Palo Alto Networks’ Unit 42 published a report Thursday detailing a group identified as Ashen Lepus. According to a spokesperson speaking to Recorded Future News, the firm attributes the group to Hamas following years of monitoring its activities, which they said consistently align with Hamas’s strategic objectives.

According to Unit 42, the latest activity featured a new malware variant known as AshTag that was used to exfiltrate information from critical targets throughout the Middle East. The report noted that since 2020, Ashen Lepus has steadily increased its level of sophistication, adopting more advanced tactics such as infrastructure obfuscation along with other newly developed tools.

Typically, the malware is delivered through authentic documents referencing Turkey’s role in matters involving Palestinian entities. Even as other Hamas-linked threat operations have tapered off amid the Israel–Hamas conflict, Ashen Lepus has continued its activity without interruption, persisting beyond the October 2025 ceasefire.

AshTag is a long-running malware strain that remained active in attacks after the Gaza ceasefire was announced in October. According to Unit 42, investigators detected direct, hands-on activity in some victim environments after the ceasefire. The malware gives hackers the ability to steal files, download material to victim systems, and perform further malicious actions. 

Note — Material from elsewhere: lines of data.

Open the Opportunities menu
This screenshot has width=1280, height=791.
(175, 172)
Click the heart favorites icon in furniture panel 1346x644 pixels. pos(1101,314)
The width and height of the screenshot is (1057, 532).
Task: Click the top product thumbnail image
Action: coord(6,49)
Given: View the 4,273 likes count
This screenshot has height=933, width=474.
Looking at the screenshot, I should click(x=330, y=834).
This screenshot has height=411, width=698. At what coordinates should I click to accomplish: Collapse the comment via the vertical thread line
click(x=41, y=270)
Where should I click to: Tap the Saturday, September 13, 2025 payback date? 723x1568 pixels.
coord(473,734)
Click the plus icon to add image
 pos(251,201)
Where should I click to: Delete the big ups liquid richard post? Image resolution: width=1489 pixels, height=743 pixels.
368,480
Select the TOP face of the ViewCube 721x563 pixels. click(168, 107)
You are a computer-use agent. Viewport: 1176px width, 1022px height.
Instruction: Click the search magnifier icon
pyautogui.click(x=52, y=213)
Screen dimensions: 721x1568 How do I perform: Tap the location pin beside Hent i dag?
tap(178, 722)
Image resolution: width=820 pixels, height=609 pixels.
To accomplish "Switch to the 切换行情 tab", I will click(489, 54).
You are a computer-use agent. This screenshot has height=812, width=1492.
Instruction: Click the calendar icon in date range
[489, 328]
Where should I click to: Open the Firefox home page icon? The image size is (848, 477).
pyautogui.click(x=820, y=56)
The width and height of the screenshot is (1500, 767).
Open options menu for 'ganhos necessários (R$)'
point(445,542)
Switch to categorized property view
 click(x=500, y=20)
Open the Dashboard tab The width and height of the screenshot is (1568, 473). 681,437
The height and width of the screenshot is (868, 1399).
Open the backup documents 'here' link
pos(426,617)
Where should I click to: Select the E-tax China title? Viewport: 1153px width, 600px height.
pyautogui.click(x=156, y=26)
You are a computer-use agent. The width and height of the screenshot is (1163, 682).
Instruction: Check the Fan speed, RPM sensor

In the most recent campaign, attackers used documents highlighting Turkey’s ties to Palestinian political entities. Researchers noted that this shift suggests Turkish entities could now be a new focus of operational activity.

Attackers used lure documents titled around Morocco–Turkey partnerships, Turkish defense programs, Hamas operations in Syria, and Palestinian government initiatives. The campaign begins with an infected PDF decoy file that prompts victims to download a RAR archive housing the malicious payload.

To strengthen operational security, the group has made several adjustments, employing different tactics that allow its activity to more closely resemble normal, benign network behavior.

After gaining initial access through malware, the group performed hands-on-keyboard data theft in multiple cases. Unit 42 reported one instance in which the attackers downloaded documents straight from a victim’s email account, focusing on acquiring specific documents tied to diplomatic matters.

“Ashen Lepus remains a persistent espionage actor, demonstrating a clear intent to continue its operations throughout the recent regional conflict — unlike other affiliated threat groups, whose activity significantly decreased,” the researchers said.

“The threat actors’ activities throughout the last two years in particular highlight their commitment to constant intelligence collection.”